BellowBench

A multi-stiffness carbon fiber furniture woven in one piece

BellowBench is a multi-stiffness piece of furniture created by weaving stiff and soft carbon fiber braids into a single structure, eliminating the traditional assembly process. To achieve this, a material library was developed specifically for furniture applications, using industrial testing methods to optimize both stiffness and aesthetics. A computational tool was also developed to enable a seamless workflow between CAD design and BOM generation, enhancing manufacturing efficiency. Additionally, a parametric user interface was implemented to allow custom designs through real-time 3D modeling feedback based on user input, streamlining visual prototyping and collaboration among stakeholders.

Bellow design enables a compressible furniture

Inspired by compliant mechanisms, BellowBench is designed to be compressible, allowing it to be stored in spaces of various sizes.

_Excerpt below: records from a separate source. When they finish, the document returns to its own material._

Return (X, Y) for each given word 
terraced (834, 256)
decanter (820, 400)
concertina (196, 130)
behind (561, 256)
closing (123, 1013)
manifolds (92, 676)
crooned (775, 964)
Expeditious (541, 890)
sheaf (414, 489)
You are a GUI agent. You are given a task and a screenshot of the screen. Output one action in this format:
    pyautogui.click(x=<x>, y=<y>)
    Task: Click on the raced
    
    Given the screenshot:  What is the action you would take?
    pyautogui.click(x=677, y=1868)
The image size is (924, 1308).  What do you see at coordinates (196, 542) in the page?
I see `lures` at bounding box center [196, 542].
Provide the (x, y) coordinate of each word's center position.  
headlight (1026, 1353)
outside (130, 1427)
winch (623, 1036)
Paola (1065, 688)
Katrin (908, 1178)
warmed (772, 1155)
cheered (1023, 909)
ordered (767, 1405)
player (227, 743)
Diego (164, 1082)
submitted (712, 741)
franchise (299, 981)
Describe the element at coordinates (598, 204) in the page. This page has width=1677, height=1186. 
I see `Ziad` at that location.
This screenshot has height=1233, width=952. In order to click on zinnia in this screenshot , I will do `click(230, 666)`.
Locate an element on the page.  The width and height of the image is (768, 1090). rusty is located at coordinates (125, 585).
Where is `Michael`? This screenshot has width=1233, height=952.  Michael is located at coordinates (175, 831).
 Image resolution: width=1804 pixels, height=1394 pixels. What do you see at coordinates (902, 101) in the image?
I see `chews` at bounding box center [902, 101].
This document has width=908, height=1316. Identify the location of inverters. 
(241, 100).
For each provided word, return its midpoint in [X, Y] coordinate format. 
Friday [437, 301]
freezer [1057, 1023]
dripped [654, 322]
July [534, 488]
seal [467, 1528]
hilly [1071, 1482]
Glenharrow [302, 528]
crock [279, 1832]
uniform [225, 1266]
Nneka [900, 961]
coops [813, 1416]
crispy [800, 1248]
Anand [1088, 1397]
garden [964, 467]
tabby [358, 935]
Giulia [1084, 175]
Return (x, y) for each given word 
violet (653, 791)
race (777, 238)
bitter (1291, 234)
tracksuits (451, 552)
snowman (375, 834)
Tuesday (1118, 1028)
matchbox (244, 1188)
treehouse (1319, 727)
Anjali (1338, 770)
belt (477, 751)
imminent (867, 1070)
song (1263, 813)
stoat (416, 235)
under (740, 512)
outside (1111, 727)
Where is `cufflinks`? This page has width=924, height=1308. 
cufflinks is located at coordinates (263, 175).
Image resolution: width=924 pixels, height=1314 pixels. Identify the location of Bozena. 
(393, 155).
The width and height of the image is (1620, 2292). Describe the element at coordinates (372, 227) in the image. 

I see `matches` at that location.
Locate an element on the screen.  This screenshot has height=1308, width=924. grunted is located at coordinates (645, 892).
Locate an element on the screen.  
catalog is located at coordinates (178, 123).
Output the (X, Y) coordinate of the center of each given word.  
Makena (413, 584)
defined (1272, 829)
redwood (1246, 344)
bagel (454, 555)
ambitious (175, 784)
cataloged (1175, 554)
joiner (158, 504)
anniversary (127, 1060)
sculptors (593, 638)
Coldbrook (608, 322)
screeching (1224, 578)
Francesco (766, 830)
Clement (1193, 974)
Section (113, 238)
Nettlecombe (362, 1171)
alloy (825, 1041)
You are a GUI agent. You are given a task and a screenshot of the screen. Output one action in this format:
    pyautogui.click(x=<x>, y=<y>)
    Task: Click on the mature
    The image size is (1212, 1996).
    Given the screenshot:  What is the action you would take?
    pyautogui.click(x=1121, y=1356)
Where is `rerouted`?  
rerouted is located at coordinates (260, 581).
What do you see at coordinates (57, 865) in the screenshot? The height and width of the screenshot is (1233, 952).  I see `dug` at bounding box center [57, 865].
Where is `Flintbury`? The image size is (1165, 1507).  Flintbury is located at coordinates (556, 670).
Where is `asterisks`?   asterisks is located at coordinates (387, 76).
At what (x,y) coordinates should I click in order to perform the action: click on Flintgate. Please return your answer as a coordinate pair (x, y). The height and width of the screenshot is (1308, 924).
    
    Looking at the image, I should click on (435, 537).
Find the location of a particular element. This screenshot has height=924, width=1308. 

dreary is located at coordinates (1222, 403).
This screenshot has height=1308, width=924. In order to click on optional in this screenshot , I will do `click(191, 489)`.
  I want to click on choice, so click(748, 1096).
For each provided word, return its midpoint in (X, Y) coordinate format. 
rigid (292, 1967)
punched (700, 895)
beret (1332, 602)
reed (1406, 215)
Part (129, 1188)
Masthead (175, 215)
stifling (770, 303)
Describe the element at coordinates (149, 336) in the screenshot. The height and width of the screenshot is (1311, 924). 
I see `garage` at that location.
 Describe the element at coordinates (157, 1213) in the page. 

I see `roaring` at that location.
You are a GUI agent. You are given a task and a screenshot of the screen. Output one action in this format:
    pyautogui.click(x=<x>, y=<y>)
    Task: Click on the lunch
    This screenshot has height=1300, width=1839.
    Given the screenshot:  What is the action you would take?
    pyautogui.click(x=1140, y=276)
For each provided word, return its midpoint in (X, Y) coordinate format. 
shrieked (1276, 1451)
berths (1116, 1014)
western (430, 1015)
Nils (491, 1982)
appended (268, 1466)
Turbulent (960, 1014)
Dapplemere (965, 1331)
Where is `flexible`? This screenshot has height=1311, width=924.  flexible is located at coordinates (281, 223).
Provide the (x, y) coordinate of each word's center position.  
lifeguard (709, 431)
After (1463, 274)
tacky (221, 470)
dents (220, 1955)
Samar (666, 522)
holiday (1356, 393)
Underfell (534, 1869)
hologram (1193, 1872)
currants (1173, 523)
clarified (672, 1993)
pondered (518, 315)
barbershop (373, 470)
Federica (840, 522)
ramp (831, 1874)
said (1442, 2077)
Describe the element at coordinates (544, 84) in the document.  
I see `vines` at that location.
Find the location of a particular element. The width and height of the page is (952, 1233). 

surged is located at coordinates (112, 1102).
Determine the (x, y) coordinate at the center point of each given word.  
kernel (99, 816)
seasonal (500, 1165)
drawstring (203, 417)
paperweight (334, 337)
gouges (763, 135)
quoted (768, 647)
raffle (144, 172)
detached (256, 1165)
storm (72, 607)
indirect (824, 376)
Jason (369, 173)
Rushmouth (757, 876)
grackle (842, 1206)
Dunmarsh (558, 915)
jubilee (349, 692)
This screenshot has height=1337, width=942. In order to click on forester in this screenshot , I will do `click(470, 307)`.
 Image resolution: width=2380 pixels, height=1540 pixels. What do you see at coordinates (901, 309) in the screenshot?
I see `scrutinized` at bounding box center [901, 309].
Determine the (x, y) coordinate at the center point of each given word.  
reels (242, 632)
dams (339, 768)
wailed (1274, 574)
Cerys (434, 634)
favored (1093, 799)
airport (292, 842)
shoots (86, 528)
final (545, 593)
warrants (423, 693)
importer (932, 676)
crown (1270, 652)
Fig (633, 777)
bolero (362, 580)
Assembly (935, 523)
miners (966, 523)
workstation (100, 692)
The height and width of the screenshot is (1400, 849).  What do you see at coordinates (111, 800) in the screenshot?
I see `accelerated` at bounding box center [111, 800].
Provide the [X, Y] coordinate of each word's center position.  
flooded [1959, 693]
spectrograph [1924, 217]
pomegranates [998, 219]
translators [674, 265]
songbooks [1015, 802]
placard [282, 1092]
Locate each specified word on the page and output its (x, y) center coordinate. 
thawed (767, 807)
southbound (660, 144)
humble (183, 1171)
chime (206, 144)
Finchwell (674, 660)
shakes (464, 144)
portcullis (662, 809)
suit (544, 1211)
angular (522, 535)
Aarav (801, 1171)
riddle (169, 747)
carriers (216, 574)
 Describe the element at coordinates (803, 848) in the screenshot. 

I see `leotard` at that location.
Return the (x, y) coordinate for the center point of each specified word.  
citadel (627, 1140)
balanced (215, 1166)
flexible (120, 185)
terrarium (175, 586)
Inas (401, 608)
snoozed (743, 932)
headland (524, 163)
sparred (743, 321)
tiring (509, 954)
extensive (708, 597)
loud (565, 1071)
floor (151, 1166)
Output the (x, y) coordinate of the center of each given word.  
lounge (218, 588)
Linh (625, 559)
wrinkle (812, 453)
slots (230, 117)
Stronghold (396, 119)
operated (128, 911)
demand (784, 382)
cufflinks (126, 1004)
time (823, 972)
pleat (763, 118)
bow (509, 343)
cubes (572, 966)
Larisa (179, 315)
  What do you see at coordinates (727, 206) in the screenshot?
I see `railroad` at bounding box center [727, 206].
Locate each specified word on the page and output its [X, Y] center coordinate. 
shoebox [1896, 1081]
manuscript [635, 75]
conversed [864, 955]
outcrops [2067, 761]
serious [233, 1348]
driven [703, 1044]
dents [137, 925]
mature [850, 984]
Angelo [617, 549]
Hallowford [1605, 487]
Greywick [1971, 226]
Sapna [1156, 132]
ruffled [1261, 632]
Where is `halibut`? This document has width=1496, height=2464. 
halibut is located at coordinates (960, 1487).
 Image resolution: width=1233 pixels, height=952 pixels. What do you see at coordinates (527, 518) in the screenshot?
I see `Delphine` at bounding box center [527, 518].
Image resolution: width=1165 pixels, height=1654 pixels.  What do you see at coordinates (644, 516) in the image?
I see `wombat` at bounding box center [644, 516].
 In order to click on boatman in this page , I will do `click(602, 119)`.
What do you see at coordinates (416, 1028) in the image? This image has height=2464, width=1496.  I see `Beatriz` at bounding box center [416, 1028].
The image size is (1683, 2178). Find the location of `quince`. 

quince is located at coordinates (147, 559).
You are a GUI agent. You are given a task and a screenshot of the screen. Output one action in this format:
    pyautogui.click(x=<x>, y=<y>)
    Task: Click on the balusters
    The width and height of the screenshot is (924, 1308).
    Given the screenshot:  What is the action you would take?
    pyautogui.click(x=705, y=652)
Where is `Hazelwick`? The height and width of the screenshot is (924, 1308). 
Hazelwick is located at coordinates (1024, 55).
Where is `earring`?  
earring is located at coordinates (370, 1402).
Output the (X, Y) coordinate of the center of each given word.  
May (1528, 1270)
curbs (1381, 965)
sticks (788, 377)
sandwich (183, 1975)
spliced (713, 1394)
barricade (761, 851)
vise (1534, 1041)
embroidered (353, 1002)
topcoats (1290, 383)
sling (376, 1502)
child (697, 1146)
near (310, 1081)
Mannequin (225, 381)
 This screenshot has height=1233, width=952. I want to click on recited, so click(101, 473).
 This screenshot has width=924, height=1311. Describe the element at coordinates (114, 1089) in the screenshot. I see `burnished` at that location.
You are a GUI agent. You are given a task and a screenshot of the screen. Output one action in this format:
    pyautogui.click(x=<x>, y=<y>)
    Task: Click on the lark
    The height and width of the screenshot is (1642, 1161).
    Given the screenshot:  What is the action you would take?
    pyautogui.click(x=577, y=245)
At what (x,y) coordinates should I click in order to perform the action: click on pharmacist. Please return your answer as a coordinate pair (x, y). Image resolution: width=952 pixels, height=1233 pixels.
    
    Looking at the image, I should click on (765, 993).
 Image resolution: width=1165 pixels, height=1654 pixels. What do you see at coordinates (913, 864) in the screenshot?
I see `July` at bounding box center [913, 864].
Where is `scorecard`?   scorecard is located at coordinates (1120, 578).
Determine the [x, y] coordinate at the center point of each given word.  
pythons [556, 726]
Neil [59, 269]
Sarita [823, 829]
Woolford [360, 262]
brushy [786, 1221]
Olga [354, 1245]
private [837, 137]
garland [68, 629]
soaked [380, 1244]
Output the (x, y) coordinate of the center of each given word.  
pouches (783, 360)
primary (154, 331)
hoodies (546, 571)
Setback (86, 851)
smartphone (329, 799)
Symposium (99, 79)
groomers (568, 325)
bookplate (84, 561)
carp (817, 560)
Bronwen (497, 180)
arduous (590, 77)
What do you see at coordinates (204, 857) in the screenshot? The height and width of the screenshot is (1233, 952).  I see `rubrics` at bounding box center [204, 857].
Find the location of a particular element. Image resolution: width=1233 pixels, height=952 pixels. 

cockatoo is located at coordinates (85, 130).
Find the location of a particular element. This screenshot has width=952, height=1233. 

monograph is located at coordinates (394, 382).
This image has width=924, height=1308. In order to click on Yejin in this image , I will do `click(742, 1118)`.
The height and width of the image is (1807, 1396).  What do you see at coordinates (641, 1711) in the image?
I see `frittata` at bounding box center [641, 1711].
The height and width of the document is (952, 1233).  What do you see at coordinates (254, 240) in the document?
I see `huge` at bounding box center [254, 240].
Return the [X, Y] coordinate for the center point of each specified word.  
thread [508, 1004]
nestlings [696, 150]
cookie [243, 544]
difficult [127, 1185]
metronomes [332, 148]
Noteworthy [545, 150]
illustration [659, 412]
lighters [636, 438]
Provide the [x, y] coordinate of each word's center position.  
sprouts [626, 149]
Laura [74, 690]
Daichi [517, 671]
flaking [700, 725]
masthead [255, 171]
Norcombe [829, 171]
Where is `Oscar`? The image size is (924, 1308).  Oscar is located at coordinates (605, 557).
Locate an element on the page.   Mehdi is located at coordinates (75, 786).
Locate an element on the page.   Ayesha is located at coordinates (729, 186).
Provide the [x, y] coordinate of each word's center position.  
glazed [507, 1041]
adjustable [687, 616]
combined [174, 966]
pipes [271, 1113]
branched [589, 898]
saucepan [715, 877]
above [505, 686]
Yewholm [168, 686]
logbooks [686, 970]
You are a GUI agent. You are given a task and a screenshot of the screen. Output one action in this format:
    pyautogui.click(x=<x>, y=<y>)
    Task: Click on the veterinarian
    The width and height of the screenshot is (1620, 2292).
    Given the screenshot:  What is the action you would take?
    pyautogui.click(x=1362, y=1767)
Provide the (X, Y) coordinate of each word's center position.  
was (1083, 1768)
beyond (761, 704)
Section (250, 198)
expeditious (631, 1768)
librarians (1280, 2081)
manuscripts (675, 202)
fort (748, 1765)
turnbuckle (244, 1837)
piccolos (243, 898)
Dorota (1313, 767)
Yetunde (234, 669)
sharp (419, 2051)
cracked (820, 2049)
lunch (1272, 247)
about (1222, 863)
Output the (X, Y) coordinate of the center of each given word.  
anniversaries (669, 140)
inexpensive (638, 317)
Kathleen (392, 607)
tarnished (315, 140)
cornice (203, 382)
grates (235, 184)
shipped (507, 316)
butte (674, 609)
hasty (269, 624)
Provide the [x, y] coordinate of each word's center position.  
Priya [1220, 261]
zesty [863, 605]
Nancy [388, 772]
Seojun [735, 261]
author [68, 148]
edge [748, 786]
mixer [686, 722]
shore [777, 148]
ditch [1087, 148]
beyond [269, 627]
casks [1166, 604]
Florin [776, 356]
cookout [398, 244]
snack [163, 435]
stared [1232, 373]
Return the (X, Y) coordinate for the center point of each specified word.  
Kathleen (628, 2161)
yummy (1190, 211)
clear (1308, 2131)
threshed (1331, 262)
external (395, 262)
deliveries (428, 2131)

Computational tool for rapid custom design

A computational design tool was developed to facilitate design communication among stakeholders and allow end-users to create unique furniture by adjusting parameters with visual feedback. These parameters include the number of units, the length of each unit, the height of the arc, and the overall dimensions of the bench. In addition to custom design, modular fabrication was also a key consideration throughout the design process.

Material characterization

Material characterization was conducted by evaluating the mechanical performance of braided carbon and glass fibers through INSTRON bending tests. The test results inform material selection for furniture applications, considering both structural and aesthetic aspects.

Finite element analysis to assess mechanical deflection

To further assess potential mechanical deflection on final product, fine-element analysis was conducted through ANSYS simulations to provide product iteration guidelines (e.g., where to add materials to increase strength). In the simulation model, the composite was laminated, instead of braiding, to define thicknesses or volume. The boundary condition and forces were then applied to complete the simulation.

From CAD to fabrication: jig preparation and assembly process

To enable seamless translation between CAD and fabrication, we developed an extension for jig design and its BOM. For prototyping purposes, we used only off-the-shelf materials, so considering the standard dimensions of materials like styrofoam and paper sheets was critical to ensure effective material use. A step-by-step assembly process was visualized to guide physical prototyping.

A full scale prototype capable of supporting two adults's weight

Resin was applied to the final woven carbon fiber piece to enhance its strength.